Later that night, a five-star dinner at St. Elmo’s Steakhouse put a bow on the weekend. A private room upstairs with (of course) a big screen TV (couldn’t miss the Dallas-SF night game). One of the guys, a talented pianist, even regaled us with an entertaining Billy Joel/Elton John singalong.

We debated where to meet up next year. Las Vegas got the most votes. None of us really cared about the Raiders, but their stadium is new, and there would be Usher or Britney Spears going every night just down the Sin City strip.

******

Last October I made it back to my first Penn State football game in 25 years. That grassy field between the dorms and the stadium, now just endless rows of high rise buildings. Complete with all the merchandise and big screens and fireworks and overpriced drinks and 110,000 people packed 360 degrees all the way up to the sky. I didn’t even recognize the place.

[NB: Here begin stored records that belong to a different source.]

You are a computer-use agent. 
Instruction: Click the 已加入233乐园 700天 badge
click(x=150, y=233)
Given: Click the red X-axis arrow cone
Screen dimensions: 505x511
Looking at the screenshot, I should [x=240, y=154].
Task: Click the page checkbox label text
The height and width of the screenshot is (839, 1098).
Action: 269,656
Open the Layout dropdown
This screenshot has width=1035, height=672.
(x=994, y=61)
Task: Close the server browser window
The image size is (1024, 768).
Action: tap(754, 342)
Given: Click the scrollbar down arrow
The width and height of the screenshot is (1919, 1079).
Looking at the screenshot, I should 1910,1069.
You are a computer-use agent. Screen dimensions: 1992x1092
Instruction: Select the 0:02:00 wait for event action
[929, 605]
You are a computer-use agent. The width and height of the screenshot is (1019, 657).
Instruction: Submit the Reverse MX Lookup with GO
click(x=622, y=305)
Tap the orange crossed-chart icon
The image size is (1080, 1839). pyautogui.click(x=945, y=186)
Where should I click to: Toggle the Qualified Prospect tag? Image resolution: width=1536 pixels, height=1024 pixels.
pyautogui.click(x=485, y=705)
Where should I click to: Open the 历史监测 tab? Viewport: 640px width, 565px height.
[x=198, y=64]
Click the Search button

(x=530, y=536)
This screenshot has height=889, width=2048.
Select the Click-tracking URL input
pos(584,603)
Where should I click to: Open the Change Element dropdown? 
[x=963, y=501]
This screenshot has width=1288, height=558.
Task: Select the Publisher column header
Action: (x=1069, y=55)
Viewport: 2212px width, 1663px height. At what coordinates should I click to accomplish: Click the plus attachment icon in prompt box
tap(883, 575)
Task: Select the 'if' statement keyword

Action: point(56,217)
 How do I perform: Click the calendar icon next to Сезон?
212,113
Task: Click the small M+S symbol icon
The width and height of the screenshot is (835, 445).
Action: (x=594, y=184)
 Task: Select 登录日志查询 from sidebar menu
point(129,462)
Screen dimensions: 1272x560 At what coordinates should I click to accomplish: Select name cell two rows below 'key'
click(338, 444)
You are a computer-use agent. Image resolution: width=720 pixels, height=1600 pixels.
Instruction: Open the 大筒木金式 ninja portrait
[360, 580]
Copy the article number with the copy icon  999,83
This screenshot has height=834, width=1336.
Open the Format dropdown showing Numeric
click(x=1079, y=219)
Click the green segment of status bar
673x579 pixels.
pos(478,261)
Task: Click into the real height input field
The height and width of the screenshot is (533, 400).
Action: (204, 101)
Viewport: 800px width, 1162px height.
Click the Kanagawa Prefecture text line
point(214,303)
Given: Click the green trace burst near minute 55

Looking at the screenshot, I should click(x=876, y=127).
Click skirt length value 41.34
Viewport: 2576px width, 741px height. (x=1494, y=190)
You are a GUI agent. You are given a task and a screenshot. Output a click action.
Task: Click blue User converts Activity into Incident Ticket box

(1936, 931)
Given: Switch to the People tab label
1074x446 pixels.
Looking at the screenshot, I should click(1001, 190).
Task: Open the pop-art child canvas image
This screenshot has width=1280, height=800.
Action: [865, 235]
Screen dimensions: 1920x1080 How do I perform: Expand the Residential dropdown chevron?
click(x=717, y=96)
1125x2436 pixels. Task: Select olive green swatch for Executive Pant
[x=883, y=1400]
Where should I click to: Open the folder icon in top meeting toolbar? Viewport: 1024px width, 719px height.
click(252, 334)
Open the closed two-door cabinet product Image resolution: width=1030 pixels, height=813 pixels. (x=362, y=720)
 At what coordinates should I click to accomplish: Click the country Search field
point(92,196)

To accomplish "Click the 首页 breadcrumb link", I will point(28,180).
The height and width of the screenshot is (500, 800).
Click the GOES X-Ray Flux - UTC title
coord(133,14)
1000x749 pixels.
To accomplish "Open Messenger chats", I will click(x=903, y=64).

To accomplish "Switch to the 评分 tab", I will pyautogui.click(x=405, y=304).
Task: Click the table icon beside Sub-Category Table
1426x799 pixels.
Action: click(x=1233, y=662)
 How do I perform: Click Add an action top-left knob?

College football was a religion long before there was an NFL, and I worshiped faithfully at its altar. But when the big money came, those preachers twisted the gospel. Fans prayed harder and obsessed more and faithfully sent in money, while the kids became prizewinning cattle annually auctioned off to the NFL, raking in billions for universities and a handful of select NFL oligarchs.

The average life expectancy of an NFL veteran is 59.6 years.

******

It was halftime. Penn State was fighting hard to avoid an 8th straight loss to Ohio State.  I looked out the window. It was cool and windy. October leaves colored the lawn orange and red. A thought occurred. I could bundle up and start a fire in the pit, maybe turn on an AM radio and bring some beer out there, maybe go back in time.

The thought quickly passed. We can never go back. Comfort and convenience like opioids flowing through me. Through society.

I fluffed my blanket and topped off a glass of cabernet, preparing to re-enter another entertainment coma. The second half was about to start. I fiddled with the FanDuel app on my phone.

What shall I bet on next?

Devin Householder

Devin is passionate about writing, reading and remaining in emotionally harmful relationships with losing sports teams. He suffers quietly (except on Sundays) with his loving wife and daughter in Rhode Island.